Perhaps the three ideas below are the only weapons the Football Association has in its armoury to give the FA Cup a necessary kickstart.
Risk and Reward
Why would the big boys risk injuries to their players in the FA Cup when there is bigger fish to fry elsewhere?
Quite simply, the FA has to lobby for a way to make success in their domestic cup competitions a desirable feat.
One avenue as far as that is concerned is to dangle the carrot of a Champions League place on the line for the winner.
Obviously, that would need ratification from UEFA, and it might be that one of the Premier League qualification places is sacrificed.
But would it be worth it to reinvent the FA Cup as a competition of the upmost importance?
Let’s face it: many of us suffer from a post-Christmas lull.
The festivities can be too much for some, be it financially or from a health perspective, and so running the FA Cup third round so close to the Yuletide period – especially when the league schedule is so hectic – is not the best of planning from the Football Association.

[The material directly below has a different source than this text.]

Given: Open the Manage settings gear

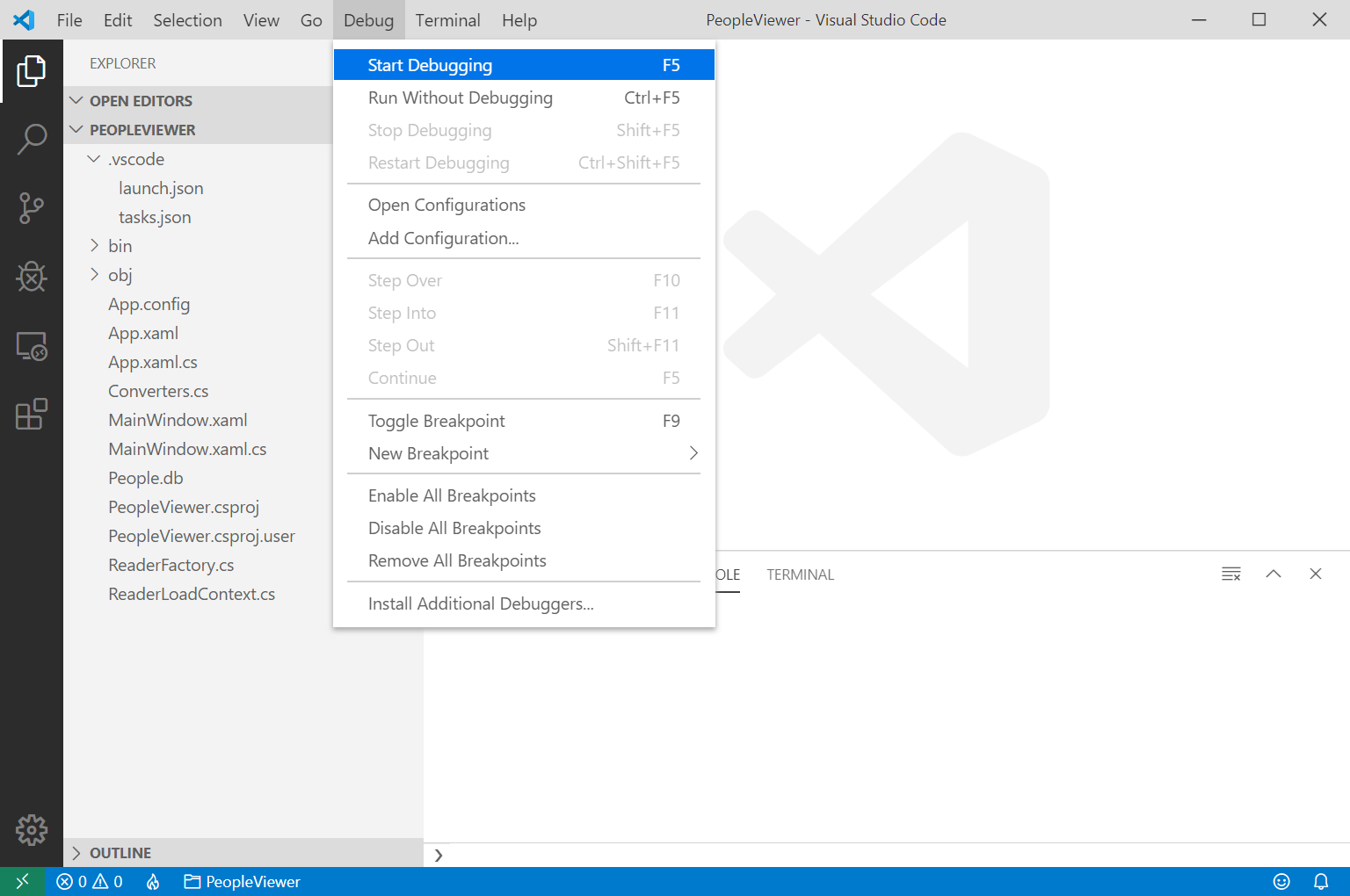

Money can be tight, and cup games aren’t always included in a season ticket package – so there is an extra cost for fans in the FA Cup, and especially for those who face lengthy away trips.
A case can be made for moving the third round of the FA Cup to December or even earlier than that. That scheduling could be made achievable by….
Abolishing the League Cup
There really is no point to the League Cup.
The prize money is miniscule, and there is so little prestige in winning it that teams once more have no incentive for fielding their best eleven.
As for the fans, there isn’t a huge amount of interest in heading out on a Tuesday evening to watch your side tackle Barnsley’s reserves (no offence!).
So why doesn’t the FA consider abolishing the League Cup? It would surely regenerate interest in the FA Cup, and would free up more weeks in the calendar to get the best possible scheduling for the oldest cup competition in the world.
Because let’s have it right: English football is in a sorry state when interest in the FA Cup is at an all-time low.